PM – Qual o motivo de tanto estresse?

AMZ – A ansiedade é a marca psíquica do momento e gera angústia, que causa desatenção e atropelo. Toda a sociedade está inserida nessa síndrome. Como antídoto, podemos tentar melhorar o meio, assumindo uma postura mais autocentrada, mas, por enquanto, o que domina ainda é o mercado. Com a globalização, intensificada pelas novas tecnologias, se popularizou um desejo exacerbado pelos bens de consumo. Para obtê-los, é preciso ganhar mais, trabalhando o dia inteiro, e, nessa corrida, também abrir mão do ser. Isso levou a mulher a sair do lar – o que foi positivo –, mas ela acumulou uma dupla, uma tripla jornada – o que é negativo. Hoje, existe uma ausência parental na família. Mas tenho esperança de que as novas gerações venham com uma visão diferente.

PM – É bom para a criança receber pequenos encargos, como manter o quarto arrumado?
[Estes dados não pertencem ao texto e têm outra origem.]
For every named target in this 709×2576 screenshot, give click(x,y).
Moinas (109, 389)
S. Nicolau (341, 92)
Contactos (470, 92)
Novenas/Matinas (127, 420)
AMZ – Estruturar rotinas é altamente positivo. A tarefa faz a criança sair do prazer e viver a frustração, o que também prepara para a vida adulta. Há duas qualidades fundamentais nesse processo: flexibilidade e autonomia. A autonomia é fundamental nos dias de hoje, tanto intelectual quanto emocionalmente falando. Se dentro da família o adulto é capaz de negociar qualquer imprevisto com os filhos, sem cobrança, está dando um ótimo exemplo. Quem tem autoestima baixa é que não aceita o erro – nem o seu, nem o dos outros. Pessoas inseguras são autoritárias e, infelizmente, as crianças estão bastante expostas a isso.

PM – E quanto ao uso do computador?

AMZ – O computador deixa apenas uma determinada área cerebral robusta, enquanto outras arrefecem, como as da reflexão e das funções executivas de associação. Existem crianças inteligentíssimas, mas, sob outros aspectos, claramente regredidas. Diante de uma proposta que não dominam, elas optam por fugir.
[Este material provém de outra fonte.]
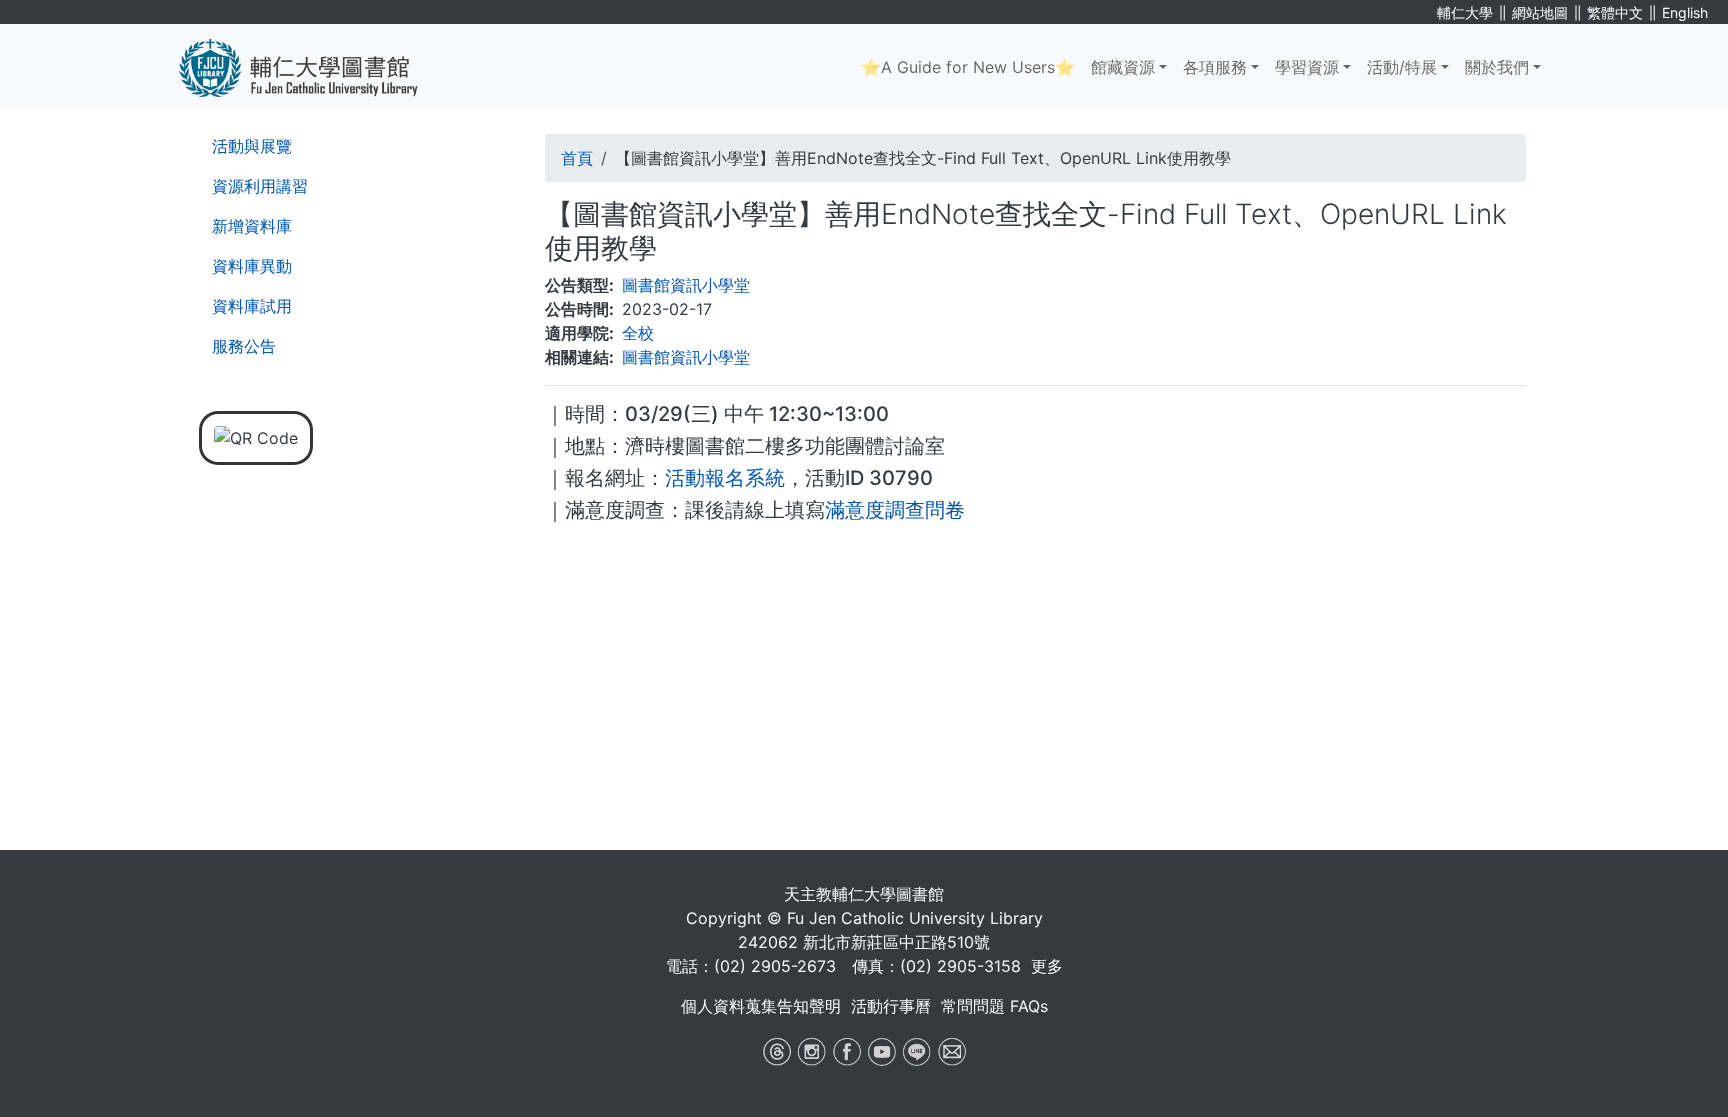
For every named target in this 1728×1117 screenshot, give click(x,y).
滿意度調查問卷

PM – Que contribuição pode dar a escola neste contexto?

livrozAMZ – Os alunos lidam com um volume de conteúdos que massacra, e penso que a função da escola não é só preparar para os grandes exames, e sim despertar a curiosidade, a capacidade de pensar, de antever, de fazer trocas e de tirar conclusões. Com o recuo da religião e a fragmentação da família nuclear, apenas a escola permaneceu como instituição de referência. Então, cabe a ela discutir sobre os valores com a comunidade. Um sistema educacional que privilegie a interseção da aplicação prática com os conteúdos curriculares está no caminho certo. É preciso mudar o currículo escolar para que a criança tenha interesse. No entanto, vemos que, com o uso dos computadores, está mudando o suporte, mas a abordagem continua a mesma.

PM – Que avaliação se pode fazer dos pais de hoje em dia?

AMZ – Ter um filho é sempre a busca por suprir uma falta, mas ela não acaba nunca. Mesmo famílias constituídas não ficam plenas. Essa carência eterna leva os adultos a desejarem um filho perfeito. Por outro lado, você não prepara para o futuro se delegar para a criança o seu lugar, deixando, por exemplo, que só ela determine o que afeta toda a família, como a escolha de um restaurante para o almoço de domingo. Autonomia é sinônimo de ser, decidir, pensar, criar, entender, dialogar, mas o conceito é frequentemente confundido com independência ou liberdade total.

PM – Como se constitui o sujeito social?

AMZ – Ser sujeito é se sujeitar, como a palavra já diz. Não é ser submisso, mas capaz de se curvar e ter flexibilidade, de acordo com a situação que se apresenta. O mundo precisa de um sujeito social decente e respeitoso. Disputa de poder sempre vai existir, mas quando se tem uma formação ética, a vida fica mais fácil. A base do sujeito é o núcleo familiar. Ajuda muito quando a escola discute os papéis do homem e da mulher no exercício da função de pai e mãe. Mas isso tudo são providências recomendadas para já. A aposta tem que ser feita no presente, não no passado e nem no futuro.